I would be concerned also with write and rewrite performance. SD storage devices can fail quickly if the system using them keeps rewriting the same block a lot. (I speak as a student of the hard knocks school on this.) You might, depending on the application, do well keep the DB in fast, durable memory and use a cache flushing strategy to reduce wear on the SD memory. That would also largely bypass the speed issues with SD memory devices.

Thanks Larry!

I'm currently studying this ESP32 VFS that jkreibich found. I'm halfway through it and it seems it can be pretty much compiled with arm-none-eabi to target the Teensy board without issues. A cosmetic renaming of ESP32* functions into Teensy* is the only modification I've done so far.

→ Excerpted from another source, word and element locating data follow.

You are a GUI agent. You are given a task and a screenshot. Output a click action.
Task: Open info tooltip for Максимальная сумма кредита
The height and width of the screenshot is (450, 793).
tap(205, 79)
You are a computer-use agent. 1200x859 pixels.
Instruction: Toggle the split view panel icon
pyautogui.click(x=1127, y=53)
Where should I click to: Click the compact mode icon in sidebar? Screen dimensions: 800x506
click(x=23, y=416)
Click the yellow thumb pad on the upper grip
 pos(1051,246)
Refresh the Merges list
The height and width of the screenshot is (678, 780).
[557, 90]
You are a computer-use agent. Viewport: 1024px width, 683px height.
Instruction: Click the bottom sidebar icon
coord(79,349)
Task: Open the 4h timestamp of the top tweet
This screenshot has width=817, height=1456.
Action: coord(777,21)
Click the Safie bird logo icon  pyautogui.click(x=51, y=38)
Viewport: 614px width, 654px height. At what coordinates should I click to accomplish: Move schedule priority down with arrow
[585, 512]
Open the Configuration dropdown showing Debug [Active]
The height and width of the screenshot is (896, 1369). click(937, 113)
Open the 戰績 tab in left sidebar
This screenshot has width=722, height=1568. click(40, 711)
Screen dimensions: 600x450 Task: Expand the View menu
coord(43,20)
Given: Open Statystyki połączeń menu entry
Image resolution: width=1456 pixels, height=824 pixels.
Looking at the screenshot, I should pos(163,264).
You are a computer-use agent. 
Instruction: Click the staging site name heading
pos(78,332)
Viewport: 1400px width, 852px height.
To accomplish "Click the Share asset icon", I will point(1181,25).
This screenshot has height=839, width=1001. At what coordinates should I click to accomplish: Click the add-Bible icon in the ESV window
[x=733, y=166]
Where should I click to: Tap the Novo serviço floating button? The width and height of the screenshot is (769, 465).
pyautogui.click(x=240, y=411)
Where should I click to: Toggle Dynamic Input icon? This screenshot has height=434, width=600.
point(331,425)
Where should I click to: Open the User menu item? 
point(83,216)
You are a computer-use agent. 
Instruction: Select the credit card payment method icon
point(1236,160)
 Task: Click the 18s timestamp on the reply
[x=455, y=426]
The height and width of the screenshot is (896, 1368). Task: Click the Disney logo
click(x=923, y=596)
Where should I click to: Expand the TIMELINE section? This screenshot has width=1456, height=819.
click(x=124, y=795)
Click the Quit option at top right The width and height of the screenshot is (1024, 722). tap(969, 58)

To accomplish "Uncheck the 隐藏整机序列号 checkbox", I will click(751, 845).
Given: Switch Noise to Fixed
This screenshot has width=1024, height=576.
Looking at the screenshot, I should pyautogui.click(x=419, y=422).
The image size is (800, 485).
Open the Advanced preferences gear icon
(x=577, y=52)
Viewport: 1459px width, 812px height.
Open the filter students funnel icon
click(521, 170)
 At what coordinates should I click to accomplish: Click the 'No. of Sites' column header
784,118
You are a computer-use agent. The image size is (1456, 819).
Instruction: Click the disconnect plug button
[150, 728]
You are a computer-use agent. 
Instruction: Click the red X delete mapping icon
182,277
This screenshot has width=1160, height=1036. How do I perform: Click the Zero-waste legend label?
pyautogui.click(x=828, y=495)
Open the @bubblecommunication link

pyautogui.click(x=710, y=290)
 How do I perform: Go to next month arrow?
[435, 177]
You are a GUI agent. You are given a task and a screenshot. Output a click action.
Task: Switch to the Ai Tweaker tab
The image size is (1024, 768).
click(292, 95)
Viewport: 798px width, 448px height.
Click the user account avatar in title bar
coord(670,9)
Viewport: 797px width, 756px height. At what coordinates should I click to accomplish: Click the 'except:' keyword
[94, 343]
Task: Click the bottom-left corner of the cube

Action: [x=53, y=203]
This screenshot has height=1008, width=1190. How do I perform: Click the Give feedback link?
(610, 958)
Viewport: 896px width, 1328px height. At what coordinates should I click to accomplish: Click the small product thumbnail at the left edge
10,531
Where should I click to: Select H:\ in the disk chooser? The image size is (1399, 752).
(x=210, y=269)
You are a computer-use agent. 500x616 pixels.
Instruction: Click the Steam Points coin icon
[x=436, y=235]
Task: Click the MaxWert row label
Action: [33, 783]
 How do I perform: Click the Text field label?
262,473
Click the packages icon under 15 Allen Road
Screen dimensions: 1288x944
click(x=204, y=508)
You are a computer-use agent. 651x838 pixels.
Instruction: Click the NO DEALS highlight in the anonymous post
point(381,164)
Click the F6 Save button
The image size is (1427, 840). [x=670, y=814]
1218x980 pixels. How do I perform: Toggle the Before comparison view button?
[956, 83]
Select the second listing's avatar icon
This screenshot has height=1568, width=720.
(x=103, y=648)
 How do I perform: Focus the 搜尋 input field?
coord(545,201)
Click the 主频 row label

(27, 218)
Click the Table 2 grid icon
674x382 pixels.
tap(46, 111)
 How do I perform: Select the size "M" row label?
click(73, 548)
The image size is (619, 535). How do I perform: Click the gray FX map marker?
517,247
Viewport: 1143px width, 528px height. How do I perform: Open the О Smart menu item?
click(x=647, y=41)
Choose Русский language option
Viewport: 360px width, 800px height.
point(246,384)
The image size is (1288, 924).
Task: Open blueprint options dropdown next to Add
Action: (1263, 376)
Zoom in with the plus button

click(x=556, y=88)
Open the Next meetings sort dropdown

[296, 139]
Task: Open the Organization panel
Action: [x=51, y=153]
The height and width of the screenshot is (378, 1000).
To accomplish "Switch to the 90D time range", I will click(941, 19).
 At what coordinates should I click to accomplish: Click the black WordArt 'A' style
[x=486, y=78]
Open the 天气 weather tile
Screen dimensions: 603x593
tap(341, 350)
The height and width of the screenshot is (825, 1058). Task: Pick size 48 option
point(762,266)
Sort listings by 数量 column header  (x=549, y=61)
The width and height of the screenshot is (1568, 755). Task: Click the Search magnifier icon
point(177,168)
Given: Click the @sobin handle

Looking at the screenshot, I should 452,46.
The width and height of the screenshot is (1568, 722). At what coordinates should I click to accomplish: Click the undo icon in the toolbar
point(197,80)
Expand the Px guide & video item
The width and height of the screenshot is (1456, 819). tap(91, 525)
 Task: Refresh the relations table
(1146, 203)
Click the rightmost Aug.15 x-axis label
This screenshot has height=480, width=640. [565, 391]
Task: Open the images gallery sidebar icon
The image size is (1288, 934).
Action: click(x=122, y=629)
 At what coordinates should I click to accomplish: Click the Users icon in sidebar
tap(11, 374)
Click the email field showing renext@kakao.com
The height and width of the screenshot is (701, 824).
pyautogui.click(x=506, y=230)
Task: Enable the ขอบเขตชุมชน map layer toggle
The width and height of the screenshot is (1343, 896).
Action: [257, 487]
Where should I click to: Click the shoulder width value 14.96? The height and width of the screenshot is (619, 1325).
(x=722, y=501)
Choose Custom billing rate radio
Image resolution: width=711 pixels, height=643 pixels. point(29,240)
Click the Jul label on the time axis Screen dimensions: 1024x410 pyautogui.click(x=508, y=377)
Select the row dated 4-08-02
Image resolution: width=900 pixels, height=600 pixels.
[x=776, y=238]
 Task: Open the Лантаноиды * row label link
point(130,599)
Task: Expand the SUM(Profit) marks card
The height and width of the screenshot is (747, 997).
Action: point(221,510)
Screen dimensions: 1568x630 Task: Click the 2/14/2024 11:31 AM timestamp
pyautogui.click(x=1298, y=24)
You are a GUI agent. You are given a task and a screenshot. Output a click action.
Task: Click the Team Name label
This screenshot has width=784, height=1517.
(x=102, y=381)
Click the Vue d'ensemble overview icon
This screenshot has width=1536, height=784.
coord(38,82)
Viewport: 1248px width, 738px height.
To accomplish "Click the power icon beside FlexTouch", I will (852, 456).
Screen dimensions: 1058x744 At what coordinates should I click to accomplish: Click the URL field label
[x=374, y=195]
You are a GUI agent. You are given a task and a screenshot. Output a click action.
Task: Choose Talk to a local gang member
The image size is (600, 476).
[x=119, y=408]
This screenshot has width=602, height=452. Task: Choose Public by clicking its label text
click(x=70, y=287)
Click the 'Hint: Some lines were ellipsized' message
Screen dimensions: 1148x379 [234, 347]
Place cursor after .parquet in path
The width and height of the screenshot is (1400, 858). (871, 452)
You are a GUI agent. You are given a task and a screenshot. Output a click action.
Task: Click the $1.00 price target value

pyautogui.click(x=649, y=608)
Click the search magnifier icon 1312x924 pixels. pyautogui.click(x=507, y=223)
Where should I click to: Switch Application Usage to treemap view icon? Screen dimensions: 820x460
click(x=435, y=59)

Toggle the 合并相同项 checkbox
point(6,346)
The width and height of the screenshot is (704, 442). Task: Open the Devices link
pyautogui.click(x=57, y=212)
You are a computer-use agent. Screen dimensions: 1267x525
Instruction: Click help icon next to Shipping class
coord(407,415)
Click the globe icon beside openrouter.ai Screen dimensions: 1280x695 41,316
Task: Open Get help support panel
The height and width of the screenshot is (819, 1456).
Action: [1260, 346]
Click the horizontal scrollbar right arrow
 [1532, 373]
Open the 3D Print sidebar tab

Apparently the author of the ESP32 VFS decided to make the locking and unlocking functions (lock(2), unlock(2), checkreservedlock(2)) no-ops even though the ESP32 has 2 cores and thus true parallellism is achievable. It makes sense considering the embedded applications that SQLite should power: a global pointer to the sqlite file and an I/O attempt every now and then for saving or aggregating data coming from a sensor. A crash or weird behavior in case of parallel access to the sqlite instance is somehow expected.

SPIFFS is a very lightweight filesystem for low-power devices and has wear-levelling. I'd say a sqlite3 VFS module on top of it is then sufficiently abstracted from the raw SD cells given the performance and durability expectations of such systems.